» **Excerpt provided**:

Start of Block

Attention Wal-Mart employees, doctor prescribed treatment for a pre-existing condition may get you fired if you get injured on the job.
Legal medication is "not the relevant issue" just "safety" for the corporation that has been accused of forcing "many towns to hike the cost of public safety by adding more police personnel, increased patrols, and even police substations right in the Wal-Mart parking lots" because "it is a magnet for criminal activity."
"The American Civil Liberties Union and ACLU of Michigan, in partnership with the law firm of Daniel W. Grow, PLLC, filed a lawsuit today against Wal-Mart Stores, Inc. and the manager of its Battle Creek store for wrongfully firing an employee for using medicinal marijuana in accordance with state law to treat the painful symptoms of an inoperable brain tumor and cancer," a press release sent to RAW STORY announced Tuesday.
Reporting for Michigan's Free Press, Gina Damron adds that the thirty-year-old Joseph Casias, 30, "is in remission for sinus cancer, and uses marijuana to alleviate his pain."
At the recommendation of his oncologist, Casias applied with the state so he could legally use marijuana and, in June 2009, received his card from the Michigan Department of Community Health, the lawsuit says.
Dan Korobkin, a staff attorney with the ACLU of Michigan, said today that Casias only uses the drug at night and never used it at work or came to work under the influence.
In November 2009, Casias twisted his knee at work while pushing a cart. The next day at work, he had trouble walking, and was driven by a store manager to receive treatment. The lawsuit claims Wal-Mart has a policy requiring drug tests for employees injured at work.
Though Casias showed a store manager his card indicating he could legally use marijuana under state law, he was ultimately fired for testing positive for the drug, the lawsuit says.
Bentonville, Ark.-based Wal-Mart Stores Inc. said in a statement that it is an "unfortunate situation all around." It said it is sympathetic to Casias' condition, but said it is an issue of customer and employee safety.

End of Block

» **Data below**:
Start of Block

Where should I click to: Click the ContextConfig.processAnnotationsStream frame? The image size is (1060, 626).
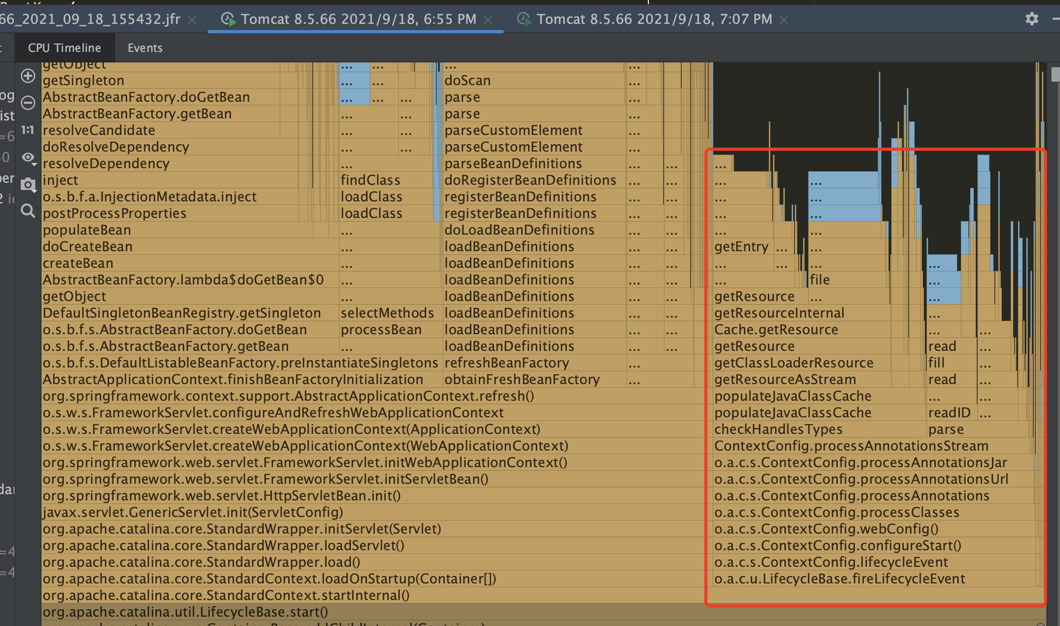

End of Block

In two sentences, summarize the article about the Wal-Mart employee fired over medical marijuana. The lines have no connection to the article.

The ACLU and ACLU of Michigan, with the law firm of Daniel W. Grow, PLLC, sued Wal-Mart Stores, Inc. and the manager of its Battle Creek store for firing Joseph Casias, who used marijuana under Michigan law on his oncologist's recommendation to ease pain from cancer. After Casias twisted his knee at work, he tested positive for the drug and was fired even though he had shown a store manager his state card, and Wal-Mart called it an "unfortunate situation all around" but said it was an issue of customer and employee safety.